Burial in Logan was the ultimate humiliation for a computer that never had a fighting chance, and it piqued our interest. What happened to the Lisa between its closure in 1985 and its eventual demise in 1989? Why destroy Lisa’s last? and why did it all go in Utah, That article offered a handful of curious details – enough to inspire us to head over to Logan and find out what really happened 30 years ago.

yes of course we In fact Wanted to ditch Lisa. We’ve all heard of Atari burying famously bad video game adaptations. ET the extra-terrestrial In 1983. We saw some enterprising documentaries digging up cartridges with great fanfare and playing the infamous game right there at the dump. After formally saving it from decades of municipal waste we had a dream to own a piece of apple history to boot.

Logan Landfill, home of the last Lisa.

Unfortunately, standing atop Mount Lisa, it was clear that a revival was not in the cards. We received a mild warning from a bulldozer operator (specifically: “Stay out of my way and away from the garbage because I don’t want to see you die today”). We have a little chat with her and ask where Lisa might be. He pointed to the depths of the hill—1989, he said, was “the way down.” And even if we did find them, reports suggest that landfill workers crushed the computers with bulldozers before dumping them into the ground.

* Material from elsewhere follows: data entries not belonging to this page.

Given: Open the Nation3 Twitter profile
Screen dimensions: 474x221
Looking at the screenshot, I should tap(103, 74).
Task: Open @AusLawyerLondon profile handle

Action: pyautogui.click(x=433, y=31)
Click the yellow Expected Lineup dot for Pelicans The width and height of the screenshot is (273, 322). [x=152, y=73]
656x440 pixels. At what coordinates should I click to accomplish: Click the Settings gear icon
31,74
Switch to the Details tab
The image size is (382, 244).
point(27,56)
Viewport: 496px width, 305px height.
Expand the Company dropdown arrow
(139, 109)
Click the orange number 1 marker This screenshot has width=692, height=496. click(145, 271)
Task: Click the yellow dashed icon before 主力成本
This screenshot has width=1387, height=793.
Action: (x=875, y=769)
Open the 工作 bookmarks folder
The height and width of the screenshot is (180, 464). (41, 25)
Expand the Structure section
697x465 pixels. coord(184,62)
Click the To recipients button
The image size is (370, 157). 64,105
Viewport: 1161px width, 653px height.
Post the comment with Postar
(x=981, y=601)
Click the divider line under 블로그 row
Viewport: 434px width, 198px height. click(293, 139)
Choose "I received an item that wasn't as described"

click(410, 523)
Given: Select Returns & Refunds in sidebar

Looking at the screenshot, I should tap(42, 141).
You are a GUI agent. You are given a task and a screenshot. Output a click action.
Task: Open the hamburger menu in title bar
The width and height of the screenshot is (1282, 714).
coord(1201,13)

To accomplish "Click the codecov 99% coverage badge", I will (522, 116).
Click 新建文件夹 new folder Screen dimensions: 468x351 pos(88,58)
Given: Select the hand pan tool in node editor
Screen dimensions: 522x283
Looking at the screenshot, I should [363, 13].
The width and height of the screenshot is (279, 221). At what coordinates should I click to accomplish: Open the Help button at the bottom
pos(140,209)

Where? Lisa was clearly too far out of our reach. So instead, we focused How And Why, Some people who knew of the incident still lived around Logan, although how much time has passed since 1989 is unknown since they were found. The reporter who wrote the original article is now an acclaimed romance novelist. The photo editor, another eyewitness to the burial, is a retired dairy farmer and cheesemaker. We interviewed both of them, whose story of finding old computers this way involves a tour of a cheese cave.

But the main character in our story of Last Lisa is a former computer salesman named Bob Cook. In the mid-’80s, Bob was an Apple reseller who saw a novel sales opportunity: used computers. The first generation of personal computers was becoming obsolete, and Bob went into business selling them at a discount. He made unique deals to pick up old, never-used inventory: first about 3,500 Apple III computers in 1985, and then the last 7,000 Lisas a year later. In the process, he helped invent a whole new niche in the computer business.

Bob Cook at home with documents from the Lisa era.
Photo by Becca Farsache / The Verge

“Computers were considered the leading edge, so nobody was thinking of selling the trailing edge of high technology,” he told us, laughing. Bob fills in a new segment of Lisa’s history. He wasn’t just trying to resell computers – he was trying to improve them. Bob took the leftover Lisas and applied all his experience with computers at the dawn of the industry. He estimates that he spent $200,000 on R&D, upgrading both the hardware and operating system to be more competitive with newer Mac models like the Plus at a fraction of the price. He did so much work that he felt a new nomenclature was appropriate.

“It was something different. That’s why we called it ‘Lisa Professional,'” he said.

But we set out on Bob’s journey knowing that it will not have a happy ending. What possessed Apple to change its mind about the deal and destroy the Lisa it was selling? We won’t spoil the answer here. But the story involves sabotage, mercenaries and the influence of Apple co-founder Steve Jobs. It’s a remarkable story that helps explain how Apple became the historically profitable tech leviathan it is today. You can watch the full documentary today, embedded above or on our YouTube channel.